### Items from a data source
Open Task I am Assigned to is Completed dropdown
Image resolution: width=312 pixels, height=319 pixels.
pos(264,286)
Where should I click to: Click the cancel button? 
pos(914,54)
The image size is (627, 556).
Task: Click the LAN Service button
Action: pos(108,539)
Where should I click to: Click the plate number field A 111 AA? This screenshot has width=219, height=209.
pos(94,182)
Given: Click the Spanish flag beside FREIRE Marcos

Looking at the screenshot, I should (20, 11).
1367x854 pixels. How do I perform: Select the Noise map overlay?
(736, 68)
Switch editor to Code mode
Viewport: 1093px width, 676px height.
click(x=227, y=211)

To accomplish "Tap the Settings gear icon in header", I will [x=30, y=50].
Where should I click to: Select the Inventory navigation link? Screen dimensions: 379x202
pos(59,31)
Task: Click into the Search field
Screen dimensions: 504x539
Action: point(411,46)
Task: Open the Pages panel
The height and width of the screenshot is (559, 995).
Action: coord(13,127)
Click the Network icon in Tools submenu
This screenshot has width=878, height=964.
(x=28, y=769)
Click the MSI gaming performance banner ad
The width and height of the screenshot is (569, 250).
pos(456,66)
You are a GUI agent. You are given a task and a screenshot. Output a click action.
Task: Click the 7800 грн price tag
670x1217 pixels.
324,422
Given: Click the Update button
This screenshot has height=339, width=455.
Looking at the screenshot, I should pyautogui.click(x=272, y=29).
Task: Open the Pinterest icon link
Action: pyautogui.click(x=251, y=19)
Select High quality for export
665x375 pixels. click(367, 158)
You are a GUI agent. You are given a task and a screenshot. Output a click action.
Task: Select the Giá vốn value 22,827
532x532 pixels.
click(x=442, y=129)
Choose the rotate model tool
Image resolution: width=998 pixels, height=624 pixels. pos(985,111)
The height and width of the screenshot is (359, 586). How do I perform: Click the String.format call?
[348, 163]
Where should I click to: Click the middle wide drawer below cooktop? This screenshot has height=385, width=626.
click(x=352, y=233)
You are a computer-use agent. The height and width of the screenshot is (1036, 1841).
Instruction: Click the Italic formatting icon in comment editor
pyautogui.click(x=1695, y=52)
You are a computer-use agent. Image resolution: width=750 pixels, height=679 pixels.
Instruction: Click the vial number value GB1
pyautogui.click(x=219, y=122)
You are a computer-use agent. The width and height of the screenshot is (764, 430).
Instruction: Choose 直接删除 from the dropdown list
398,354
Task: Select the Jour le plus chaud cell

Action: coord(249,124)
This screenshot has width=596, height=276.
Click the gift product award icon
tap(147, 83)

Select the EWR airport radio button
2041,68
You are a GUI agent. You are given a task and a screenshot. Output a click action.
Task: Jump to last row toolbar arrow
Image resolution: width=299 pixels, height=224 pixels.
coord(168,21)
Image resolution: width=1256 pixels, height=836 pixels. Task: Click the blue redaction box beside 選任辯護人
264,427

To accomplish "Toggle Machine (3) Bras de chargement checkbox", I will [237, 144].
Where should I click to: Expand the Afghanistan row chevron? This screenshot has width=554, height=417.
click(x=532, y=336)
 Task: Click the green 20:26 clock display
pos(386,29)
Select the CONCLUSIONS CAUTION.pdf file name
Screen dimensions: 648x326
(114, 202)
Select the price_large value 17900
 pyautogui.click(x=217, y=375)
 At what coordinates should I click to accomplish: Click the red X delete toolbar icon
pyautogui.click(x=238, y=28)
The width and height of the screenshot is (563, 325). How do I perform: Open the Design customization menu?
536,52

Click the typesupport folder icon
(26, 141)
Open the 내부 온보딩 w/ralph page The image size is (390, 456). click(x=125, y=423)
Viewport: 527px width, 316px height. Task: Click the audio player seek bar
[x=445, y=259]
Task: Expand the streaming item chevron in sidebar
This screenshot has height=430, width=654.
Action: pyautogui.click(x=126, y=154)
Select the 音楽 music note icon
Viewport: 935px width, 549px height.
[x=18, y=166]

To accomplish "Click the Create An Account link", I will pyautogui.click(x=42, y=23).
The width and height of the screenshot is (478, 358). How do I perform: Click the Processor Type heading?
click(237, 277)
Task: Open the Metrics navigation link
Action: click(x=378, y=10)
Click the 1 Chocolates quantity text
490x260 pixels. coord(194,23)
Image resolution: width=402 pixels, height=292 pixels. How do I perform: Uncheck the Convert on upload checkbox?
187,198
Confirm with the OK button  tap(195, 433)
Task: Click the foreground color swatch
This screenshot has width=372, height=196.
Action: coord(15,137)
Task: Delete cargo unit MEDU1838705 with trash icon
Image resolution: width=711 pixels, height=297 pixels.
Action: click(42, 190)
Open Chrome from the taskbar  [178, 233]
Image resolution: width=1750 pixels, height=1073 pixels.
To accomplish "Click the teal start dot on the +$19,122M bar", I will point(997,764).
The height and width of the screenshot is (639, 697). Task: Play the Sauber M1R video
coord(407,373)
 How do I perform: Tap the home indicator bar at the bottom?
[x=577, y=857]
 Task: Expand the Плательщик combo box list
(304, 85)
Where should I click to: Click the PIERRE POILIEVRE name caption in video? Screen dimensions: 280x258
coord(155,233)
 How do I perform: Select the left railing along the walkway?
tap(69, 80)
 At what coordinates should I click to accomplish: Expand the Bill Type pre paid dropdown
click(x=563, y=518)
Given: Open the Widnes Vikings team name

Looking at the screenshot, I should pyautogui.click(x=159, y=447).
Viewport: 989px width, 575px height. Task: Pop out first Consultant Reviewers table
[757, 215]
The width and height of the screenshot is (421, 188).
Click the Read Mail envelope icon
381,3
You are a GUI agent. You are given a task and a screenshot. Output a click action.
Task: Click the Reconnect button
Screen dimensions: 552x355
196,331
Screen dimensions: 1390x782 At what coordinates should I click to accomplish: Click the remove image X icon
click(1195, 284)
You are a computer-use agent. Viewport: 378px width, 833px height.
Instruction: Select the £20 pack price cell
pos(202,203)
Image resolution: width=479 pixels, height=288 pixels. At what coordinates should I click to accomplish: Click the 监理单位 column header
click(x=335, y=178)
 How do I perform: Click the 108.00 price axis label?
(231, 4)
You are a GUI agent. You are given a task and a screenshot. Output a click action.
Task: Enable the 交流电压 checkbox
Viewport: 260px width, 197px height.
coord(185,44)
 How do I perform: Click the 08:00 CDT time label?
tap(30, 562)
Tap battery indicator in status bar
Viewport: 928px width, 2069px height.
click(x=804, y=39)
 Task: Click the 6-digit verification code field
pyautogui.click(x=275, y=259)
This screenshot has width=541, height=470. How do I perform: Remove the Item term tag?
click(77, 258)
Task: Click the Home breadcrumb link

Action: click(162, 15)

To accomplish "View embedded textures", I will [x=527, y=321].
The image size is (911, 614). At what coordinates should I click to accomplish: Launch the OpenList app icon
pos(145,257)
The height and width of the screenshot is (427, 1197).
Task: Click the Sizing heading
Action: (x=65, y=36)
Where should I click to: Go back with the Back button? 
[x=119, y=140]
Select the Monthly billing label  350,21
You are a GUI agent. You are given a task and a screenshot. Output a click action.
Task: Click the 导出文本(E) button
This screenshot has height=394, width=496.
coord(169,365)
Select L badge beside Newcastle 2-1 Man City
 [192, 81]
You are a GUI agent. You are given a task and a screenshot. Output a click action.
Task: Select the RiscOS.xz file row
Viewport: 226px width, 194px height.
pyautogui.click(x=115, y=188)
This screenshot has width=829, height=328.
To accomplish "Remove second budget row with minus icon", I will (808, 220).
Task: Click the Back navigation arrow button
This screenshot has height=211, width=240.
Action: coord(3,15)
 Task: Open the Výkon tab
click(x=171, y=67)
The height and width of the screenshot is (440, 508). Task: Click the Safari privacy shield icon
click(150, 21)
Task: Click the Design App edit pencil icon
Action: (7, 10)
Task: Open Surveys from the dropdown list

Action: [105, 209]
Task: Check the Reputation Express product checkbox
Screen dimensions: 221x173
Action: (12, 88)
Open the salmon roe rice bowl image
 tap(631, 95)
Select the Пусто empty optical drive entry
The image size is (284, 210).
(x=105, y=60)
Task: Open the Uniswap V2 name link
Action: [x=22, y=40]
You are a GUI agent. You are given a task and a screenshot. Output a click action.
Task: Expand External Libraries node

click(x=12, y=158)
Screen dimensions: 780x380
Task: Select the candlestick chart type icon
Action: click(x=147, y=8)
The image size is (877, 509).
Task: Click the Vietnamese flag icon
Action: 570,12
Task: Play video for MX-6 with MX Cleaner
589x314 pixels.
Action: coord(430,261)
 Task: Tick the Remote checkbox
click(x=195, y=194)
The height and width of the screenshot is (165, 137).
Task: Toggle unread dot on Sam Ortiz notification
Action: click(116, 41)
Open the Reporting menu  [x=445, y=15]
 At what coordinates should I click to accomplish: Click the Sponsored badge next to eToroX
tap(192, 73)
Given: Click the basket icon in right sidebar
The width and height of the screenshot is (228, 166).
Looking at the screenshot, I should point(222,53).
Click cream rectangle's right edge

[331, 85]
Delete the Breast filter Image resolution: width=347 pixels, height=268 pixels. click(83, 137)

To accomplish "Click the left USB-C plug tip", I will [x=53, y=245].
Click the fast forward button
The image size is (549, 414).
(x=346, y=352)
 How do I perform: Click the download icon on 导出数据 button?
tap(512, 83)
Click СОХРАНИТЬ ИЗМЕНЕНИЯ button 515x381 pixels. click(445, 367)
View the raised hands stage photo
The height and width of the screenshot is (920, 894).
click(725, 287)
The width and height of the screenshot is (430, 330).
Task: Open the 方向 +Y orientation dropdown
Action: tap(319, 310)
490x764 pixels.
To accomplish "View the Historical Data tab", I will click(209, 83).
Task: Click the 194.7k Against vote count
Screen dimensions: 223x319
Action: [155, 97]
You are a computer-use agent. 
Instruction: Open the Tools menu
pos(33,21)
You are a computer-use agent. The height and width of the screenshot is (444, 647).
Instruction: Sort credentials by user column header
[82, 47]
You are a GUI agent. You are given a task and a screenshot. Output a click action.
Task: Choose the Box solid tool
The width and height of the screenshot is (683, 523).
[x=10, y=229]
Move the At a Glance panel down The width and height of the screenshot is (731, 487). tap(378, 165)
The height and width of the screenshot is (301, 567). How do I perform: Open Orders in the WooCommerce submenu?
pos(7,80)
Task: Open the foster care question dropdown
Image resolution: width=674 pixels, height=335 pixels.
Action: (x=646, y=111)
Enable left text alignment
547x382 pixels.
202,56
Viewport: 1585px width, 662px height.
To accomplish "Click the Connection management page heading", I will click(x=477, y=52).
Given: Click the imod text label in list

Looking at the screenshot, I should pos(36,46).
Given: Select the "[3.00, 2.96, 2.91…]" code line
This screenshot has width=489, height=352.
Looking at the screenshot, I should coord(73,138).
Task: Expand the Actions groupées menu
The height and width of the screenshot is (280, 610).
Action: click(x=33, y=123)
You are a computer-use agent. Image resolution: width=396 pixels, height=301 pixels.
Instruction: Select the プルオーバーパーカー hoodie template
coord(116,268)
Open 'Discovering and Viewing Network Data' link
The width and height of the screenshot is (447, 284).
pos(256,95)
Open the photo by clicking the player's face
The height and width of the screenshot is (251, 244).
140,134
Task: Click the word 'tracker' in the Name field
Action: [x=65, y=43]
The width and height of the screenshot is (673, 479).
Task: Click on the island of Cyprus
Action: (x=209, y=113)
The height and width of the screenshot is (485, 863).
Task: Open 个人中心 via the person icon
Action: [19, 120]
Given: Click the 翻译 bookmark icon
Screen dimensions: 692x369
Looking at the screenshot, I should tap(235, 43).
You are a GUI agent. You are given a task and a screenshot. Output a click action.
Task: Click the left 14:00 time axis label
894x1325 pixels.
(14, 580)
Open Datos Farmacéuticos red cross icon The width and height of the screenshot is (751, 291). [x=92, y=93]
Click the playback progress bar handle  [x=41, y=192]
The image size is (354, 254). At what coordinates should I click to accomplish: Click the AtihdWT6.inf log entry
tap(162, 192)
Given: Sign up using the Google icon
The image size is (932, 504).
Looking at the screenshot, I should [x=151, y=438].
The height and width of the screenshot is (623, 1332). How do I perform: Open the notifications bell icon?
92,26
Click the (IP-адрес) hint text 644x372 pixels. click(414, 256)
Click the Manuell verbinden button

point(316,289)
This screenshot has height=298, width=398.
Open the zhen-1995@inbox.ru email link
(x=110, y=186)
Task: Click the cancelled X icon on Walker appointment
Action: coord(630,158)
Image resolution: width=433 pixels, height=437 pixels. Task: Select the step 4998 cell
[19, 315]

### WHAT THE EXERCISE ASKS
Given the records above, return exactly the lines starting at the line containing "Task: Select the RiscOS.xz file row" and ending at the line containing "View the raised hands stage photo", including both.

### RESPONSE FOR THIS EXERCISE
Task: Select the RiscOS.xz file row
Viewport: 226px width, 194px height.
pyautogui.click(x=115, y=188)
This screenshot has width=829, height=328.
To accomplish "Remove second budget row with minus icon", I will (808, 220).
Task: Click the Back navigation arrow button
This screenshot has height=211, width=240.
Action: coord(3,15)
 Task: Open the Výkon tab
click(x=171, y=67)
The height and width of the screenshot is (440, 508). Task: Click the Safari privacy shield icon
click(150, 21)
Task: Click the Design App edit pencil icon
Action: (7, 10)
Task: Open Surveys from the dropdown list

Action: [105, 209]
Task: Check the Reputation Express product checkbox
Screen dimensions: 221x173
Action: (12, 88)
Open the salmon roe rice bowl image
 tap(631, 95)
Select the Пусто empty optical drive entry
The image size is (284, 210).
(x=105, y=60)
Task: Open the Uniswap V2 name link
Action: [x=22, y=40]
You are a GUI agent. You are given a task and a screenshot. Output a click action.
Task: Expand External Libraries node

click(x=12, y=158)
Screen dimensions: 780x380
Task: Select the candlestick chart type icon
Action: click(x=147, y=8)
The image size is (877, 509).
Task: Click the Vietnamese flag icon
Action: 570,12
Task: Play video for MX-6 with MX Cleaner
589x314 pixels.
Action: coord(430,261)
 Task: Tick the Remote checkbox
click(x=195, y=194)
The height and width of the screenshot is (165, 137).
Task: Toggle unread dot on Sam Ortiz notification
Action: click(116, 41)
Open the Reporting menu  [x=445, y=15]
 At what coordinates should I click to accomplish: Click the Sponsored badge next to eToroX
tap(192, 73)
Given: Click the basket icon in right sidebar
The width and height of the screenshot is (228, 166).
Looking at the screenshot, I should point(222,53).
Click cream rectangle's right edge

[331, 85]
Delete the Breast filter Image resolution: width=347 pixels, height=268 pixels. click(83, 137)

To accomplish "Click the left USB-C plug tip", I will [x=53, y=245].
Click the fast forward button
The image size is (549, 414).
(x=346, y=352)
 How do I perform: Click the download icon on 导出数据 button?
tap(512, 83)
Click СОХРАНИТЬ ИЗМЕНЕНИЯ button 515x381 pixels. click(445, 367)
View the raised hands stage photo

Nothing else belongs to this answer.